Jana and Michel are visibly happy to leave this industry port
We waited here for another day, since the weather and sea conditions did not change. Although the conditions were still not too good when we left, we decided to try to make it to the marina. Waiting in front of an industry port with nothing to go to isn’t a very nice place to wait. A long and bumpy ride to the marina followed but we made it. We sailed through the opening of the Panam canal when it was already dark. You could sea the immense ships on the open sea waiting for their moment to go through the canal, since it is all strictly regulated. A special moment. There was nobody to assist us to the marina, so we had to spend the night on the fuel dock. The next morning, Jan-Dirk safely brought the catamaran to the designated area. The space was tight, but it fitted. The port has a restaurant, a pool, a minimarket, a sailmaker and a location for big maintenance. That’s it. Colón is the closest town nearby, there are daily shuttle buses to this city.
Jan-Dirk (JD), Michel, Jana en Paul
To reach Colón, you will have to cross the canal. You can do this either by ferry or via a road through the locks that the big cargo ships use. It is not uncommon that you have to wait a long time to cross the canal, since there is a lot of marine traffic that has priority. As a solution, the government is constructing a new bridge over the canal, they will finish in June and the president will open it. See the pictures:
The other side
The ferry is still necessary, since the bridge is under construction
The supervising engineer is actually a German who has lived on a boat in the marina for 6 years. I asked him if there was some kind of masterplan behind the construction of the bridge, because it costs almost half a billion dollars and there is nothing on the other side of the bridge. He told me that they are going to construct a new road along the Caribbean coast, all the way to Bocas del Toro, a 10 billion dollar project that will take many years.
The marina is located on a former military base of the United-States, it was the main location to defend the Caribbean side of the Panama canal and they also used it for jungle warfare training. A perfect location, since there is a big jungle right next to the base. The troops left Panama in 1999 and they abandoned many buildings, bunkers and complexes. This gives the impression that you are in ghost town. There is even an abandoned airstrip. Impressive to see.

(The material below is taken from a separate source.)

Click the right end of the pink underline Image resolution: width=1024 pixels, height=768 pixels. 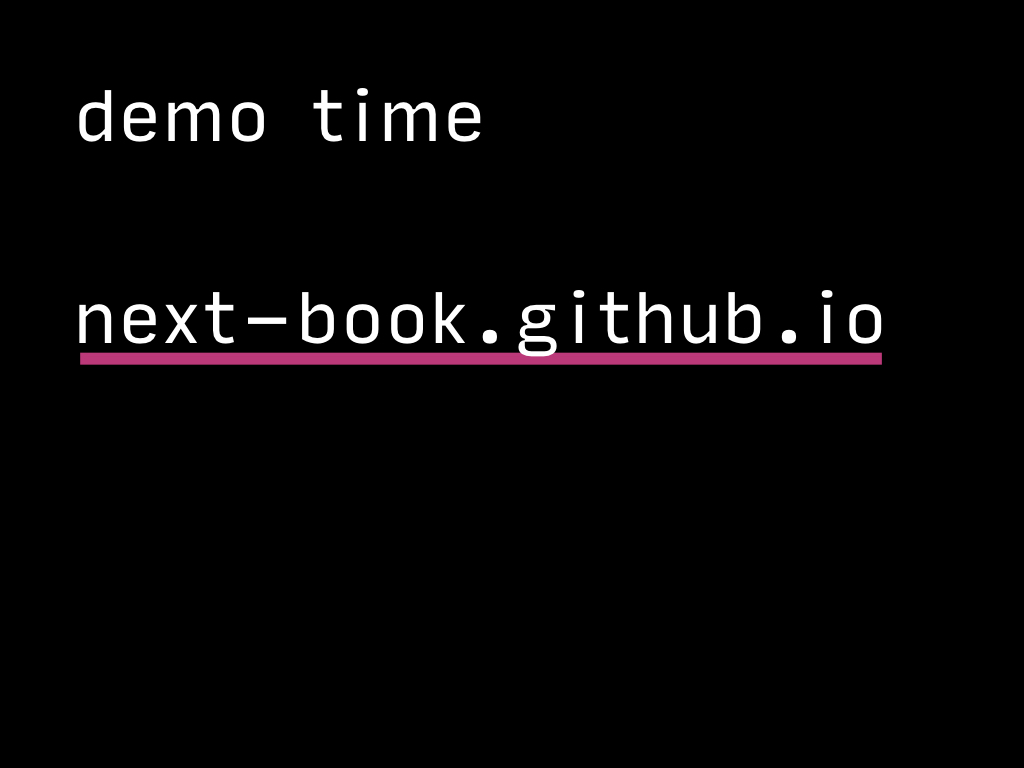click(877, 359)
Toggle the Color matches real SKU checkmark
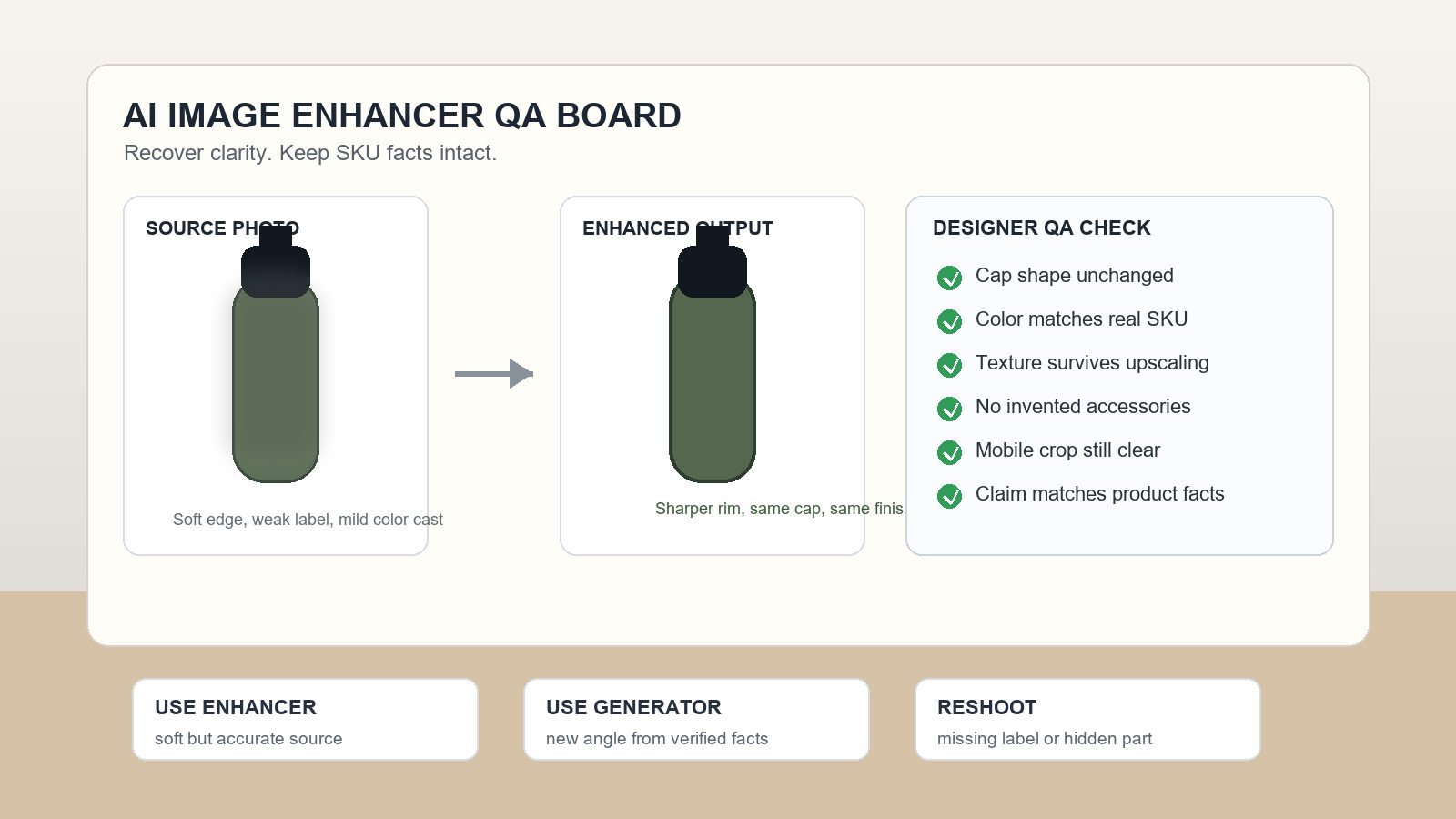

The little abandoned airstrip
Centuries before the Americans took control over the Canal, the Spanish were obviously dominating Central and South-America. Even then, this location was very important for colonial trade and it was important to defend this position. Close to the marina, there are ruines of a castle/fort that the Spanish built and used to defend the river. It’s currently UNESCO world heritage. Everybody in the marina is dependent on shuttle buses or taxis, but I could just take the bicyle and easily cycle there. A beautiful sight.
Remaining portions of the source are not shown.